═══ RECORD SET ═══

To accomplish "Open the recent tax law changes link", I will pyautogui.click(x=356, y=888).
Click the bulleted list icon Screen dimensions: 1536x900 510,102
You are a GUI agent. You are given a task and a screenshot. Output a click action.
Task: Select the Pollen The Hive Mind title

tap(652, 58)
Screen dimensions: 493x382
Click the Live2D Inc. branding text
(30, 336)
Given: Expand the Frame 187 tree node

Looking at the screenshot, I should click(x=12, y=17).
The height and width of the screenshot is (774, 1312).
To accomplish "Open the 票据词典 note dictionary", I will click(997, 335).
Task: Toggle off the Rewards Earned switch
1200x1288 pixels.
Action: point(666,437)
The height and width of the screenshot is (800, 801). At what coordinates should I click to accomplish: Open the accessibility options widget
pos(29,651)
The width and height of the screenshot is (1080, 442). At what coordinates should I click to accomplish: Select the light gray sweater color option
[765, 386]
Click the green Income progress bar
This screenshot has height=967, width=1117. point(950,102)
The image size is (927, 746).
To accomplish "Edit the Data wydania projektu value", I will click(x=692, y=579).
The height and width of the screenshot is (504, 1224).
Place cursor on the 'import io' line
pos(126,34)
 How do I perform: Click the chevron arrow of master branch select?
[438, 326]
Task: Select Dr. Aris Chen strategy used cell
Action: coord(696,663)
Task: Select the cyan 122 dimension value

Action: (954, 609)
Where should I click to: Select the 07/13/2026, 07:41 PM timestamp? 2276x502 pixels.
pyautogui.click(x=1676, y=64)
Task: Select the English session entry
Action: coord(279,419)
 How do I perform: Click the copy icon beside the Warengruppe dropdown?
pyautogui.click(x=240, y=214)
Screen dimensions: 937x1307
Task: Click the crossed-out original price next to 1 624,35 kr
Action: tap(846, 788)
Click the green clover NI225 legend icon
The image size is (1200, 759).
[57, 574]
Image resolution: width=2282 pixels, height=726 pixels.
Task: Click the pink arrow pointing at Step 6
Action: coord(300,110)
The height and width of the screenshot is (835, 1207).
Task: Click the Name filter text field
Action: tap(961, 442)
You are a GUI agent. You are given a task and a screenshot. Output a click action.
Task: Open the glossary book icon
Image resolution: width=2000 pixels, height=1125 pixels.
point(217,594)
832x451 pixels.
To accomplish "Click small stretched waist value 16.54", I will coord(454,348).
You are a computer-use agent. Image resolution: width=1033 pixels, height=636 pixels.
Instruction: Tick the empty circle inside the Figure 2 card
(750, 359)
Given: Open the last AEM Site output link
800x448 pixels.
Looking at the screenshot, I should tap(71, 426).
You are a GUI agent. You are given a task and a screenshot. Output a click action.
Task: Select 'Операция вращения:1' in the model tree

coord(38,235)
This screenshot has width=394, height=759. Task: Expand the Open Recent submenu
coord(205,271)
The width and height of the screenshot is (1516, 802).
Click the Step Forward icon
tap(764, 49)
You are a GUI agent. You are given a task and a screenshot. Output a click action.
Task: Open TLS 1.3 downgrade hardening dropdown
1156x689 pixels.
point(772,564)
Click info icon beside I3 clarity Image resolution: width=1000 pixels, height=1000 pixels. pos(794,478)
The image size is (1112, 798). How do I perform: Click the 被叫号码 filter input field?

═══

● **ASSIGNMENT**:
Go through the data above and copy each line in which "link" appears.

● **SOLUTION FOR THIS TASK**:
To accomplish "Open the recent tax law changes link", I will pyautogui.click(x=356, y=888).
Given: Open the last AEM Site output link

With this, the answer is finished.